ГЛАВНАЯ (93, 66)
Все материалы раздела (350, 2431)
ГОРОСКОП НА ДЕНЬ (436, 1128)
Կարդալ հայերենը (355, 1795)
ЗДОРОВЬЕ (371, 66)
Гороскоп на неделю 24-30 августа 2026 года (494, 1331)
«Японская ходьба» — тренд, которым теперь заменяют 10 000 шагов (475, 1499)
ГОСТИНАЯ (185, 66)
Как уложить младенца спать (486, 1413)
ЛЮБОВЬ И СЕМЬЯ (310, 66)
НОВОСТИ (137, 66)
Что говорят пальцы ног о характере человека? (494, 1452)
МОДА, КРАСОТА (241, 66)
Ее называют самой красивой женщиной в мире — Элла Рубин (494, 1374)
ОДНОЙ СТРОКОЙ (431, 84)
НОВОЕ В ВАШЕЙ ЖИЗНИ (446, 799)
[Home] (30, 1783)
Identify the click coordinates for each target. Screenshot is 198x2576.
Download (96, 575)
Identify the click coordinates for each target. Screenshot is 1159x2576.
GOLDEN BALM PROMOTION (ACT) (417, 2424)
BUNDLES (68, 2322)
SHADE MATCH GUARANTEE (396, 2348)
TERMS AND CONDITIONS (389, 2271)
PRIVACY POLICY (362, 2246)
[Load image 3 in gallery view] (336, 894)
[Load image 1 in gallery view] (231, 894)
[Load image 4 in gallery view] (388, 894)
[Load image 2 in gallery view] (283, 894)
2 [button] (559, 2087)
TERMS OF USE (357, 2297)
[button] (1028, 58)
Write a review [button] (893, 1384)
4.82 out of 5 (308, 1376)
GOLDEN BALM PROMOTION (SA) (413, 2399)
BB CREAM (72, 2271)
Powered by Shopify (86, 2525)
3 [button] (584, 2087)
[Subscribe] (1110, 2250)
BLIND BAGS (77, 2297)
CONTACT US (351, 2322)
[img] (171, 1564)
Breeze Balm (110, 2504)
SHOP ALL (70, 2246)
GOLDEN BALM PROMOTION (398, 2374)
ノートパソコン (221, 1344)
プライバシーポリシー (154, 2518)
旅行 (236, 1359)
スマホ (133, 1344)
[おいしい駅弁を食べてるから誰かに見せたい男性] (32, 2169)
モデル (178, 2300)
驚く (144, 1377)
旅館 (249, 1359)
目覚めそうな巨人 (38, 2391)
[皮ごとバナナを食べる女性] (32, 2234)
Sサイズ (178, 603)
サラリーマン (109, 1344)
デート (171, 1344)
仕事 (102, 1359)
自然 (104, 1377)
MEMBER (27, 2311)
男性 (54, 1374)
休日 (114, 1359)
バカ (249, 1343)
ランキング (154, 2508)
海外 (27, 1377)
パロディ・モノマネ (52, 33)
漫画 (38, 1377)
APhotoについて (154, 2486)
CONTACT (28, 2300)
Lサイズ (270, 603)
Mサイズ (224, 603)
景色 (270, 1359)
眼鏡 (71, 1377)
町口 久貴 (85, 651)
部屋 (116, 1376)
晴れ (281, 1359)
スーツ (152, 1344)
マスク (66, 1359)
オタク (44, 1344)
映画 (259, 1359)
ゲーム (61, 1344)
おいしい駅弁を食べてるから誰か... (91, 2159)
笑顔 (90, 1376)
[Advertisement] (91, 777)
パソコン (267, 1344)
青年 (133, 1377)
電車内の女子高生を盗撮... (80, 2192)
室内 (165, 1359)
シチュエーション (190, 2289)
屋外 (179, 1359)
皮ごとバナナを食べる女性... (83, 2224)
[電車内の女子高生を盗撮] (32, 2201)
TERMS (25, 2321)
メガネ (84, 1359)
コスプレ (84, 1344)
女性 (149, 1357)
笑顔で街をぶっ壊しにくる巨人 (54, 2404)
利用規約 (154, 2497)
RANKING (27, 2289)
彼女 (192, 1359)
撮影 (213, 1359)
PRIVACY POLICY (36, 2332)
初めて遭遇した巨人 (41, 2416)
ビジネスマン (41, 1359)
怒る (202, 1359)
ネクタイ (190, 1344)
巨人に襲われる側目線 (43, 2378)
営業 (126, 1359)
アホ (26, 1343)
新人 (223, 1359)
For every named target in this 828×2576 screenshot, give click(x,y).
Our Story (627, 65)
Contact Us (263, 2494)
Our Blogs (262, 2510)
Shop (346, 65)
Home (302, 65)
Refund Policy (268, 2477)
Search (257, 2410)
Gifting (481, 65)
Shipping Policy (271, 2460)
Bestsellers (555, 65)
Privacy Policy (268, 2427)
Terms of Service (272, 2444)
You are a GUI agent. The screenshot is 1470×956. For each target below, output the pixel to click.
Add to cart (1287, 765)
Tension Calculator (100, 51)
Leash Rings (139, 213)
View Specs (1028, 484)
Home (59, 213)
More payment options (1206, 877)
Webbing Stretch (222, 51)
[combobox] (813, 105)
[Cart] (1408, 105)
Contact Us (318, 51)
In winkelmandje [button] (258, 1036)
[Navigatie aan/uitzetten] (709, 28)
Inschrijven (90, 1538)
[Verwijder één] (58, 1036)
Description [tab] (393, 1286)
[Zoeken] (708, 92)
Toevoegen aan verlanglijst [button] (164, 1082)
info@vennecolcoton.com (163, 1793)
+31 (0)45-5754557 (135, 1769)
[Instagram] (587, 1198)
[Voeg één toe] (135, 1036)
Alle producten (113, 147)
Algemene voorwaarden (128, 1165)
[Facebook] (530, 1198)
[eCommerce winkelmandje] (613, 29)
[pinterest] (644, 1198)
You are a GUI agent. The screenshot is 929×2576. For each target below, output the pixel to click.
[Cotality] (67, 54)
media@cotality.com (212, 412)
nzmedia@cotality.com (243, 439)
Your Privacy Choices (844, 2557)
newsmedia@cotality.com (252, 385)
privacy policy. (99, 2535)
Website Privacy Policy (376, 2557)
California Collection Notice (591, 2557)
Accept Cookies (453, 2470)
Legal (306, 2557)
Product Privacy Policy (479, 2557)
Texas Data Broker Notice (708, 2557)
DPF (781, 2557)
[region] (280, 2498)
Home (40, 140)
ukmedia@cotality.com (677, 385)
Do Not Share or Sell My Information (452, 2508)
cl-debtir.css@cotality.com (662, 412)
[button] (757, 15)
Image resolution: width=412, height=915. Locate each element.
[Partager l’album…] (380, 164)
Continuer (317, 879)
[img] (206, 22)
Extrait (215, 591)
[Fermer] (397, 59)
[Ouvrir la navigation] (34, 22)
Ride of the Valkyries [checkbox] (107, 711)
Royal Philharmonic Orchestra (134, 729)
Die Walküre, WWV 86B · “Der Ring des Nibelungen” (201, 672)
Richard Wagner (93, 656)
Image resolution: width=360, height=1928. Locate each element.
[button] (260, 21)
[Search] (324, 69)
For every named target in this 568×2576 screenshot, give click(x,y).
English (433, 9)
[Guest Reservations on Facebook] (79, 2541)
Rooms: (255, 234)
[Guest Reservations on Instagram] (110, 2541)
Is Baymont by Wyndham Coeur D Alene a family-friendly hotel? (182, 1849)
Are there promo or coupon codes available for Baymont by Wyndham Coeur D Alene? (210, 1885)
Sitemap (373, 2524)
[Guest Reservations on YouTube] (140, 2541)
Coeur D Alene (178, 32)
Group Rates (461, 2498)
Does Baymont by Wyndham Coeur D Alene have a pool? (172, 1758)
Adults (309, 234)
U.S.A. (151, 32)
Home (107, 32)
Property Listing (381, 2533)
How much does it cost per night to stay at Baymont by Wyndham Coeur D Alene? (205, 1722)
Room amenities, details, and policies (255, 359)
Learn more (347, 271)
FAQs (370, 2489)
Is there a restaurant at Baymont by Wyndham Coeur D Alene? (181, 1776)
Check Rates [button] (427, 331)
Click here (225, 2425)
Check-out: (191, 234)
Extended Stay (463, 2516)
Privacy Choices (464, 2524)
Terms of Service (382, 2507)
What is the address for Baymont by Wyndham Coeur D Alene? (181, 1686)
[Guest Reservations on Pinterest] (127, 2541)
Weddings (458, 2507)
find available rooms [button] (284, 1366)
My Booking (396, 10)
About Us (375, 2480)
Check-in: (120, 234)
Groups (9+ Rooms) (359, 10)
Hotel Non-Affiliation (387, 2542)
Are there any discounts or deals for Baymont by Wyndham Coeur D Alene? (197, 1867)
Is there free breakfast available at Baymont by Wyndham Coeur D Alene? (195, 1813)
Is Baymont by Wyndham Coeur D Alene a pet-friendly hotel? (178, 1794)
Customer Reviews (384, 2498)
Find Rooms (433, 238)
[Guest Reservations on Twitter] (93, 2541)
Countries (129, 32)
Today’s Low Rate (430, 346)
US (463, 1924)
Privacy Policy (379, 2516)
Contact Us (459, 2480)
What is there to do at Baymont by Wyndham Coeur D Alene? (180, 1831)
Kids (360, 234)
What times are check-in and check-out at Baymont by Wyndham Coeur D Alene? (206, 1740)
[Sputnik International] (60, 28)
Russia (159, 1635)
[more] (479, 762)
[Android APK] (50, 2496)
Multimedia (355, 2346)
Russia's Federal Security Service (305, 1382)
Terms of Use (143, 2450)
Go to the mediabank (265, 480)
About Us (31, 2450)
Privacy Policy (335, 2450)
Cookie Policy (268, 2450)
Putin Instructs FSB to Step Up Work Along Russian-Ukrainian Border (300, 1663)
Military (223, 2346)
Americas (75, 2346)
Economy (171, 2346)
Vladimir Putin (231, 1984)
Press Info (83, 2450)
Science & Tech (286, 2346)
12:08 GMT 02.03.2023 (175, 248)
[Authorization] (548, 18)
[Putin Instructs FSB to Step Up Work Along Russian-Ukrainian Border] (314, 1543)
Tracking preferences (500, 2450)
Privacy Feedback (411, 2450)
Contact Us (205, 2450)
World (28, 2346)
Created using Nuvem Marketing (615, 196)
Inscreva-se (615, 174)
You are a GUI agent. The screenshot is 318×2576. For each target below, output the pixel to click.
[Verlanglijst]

**Activity:**
Up to and including the last line of the listing above, copy exactly every line from the one that contains "Today’s Low Rate (430, 346)" onward; leave out all others.

**Solution below:**
Today’s Low Rate (430, 346)
US (463, 1924)
Privacy Policy (379, 2516)
Contact Us (459, 2480)
What is there to do at Baymont by Wyndham Coeur D Alene? (180, 1831)
Kids (360, 234)
What times are check-in and check-out at Baymont by Wyndham Coeur D Alene? (206, 1740)
[Sputnik International] (60, 28)
Russia (159, 1635)
[more] (479, 762)
[Android APK] (50, 2496)
Multimedia (355, 2346)
Russia's Federal Security Service (305, 1382)
Terms of Use (143, 2450)
Go to the mediabank (265, 480)
About Us (31, 2450)
Privacy Policy (335, 2450)
Cookie Policy (268, 2450)
Putin Instructs FSB to Step Up Work Along Russian-Ukrainian Border (300, 1663)
Military (223, 2346)
Americas (75, 2346)
Economy (171, 2346)
Vladimir Putin (231, 1984)
Press Info (83, 2450)
Science & Tech (286, 2346)
12:08 GMT 02.03.2023 (175, 248)
[Authorization] (548, 18)
[Putin Instructs FSB to Step Up Work Along Russian-Ukrainian Border] (314, 1543)
Tracking preferences (500, 2450)
Privacy Feedback (411, 2450)
Contact Us (205, 2450)
World (28, 2346)
Created using Nuvem Marketing (615, 196)
Inscreva-se (615, 174)
You are a GUI agent. The screenshot is 318×2576. For each target below, output the pixel to click.
[Verlanglijst]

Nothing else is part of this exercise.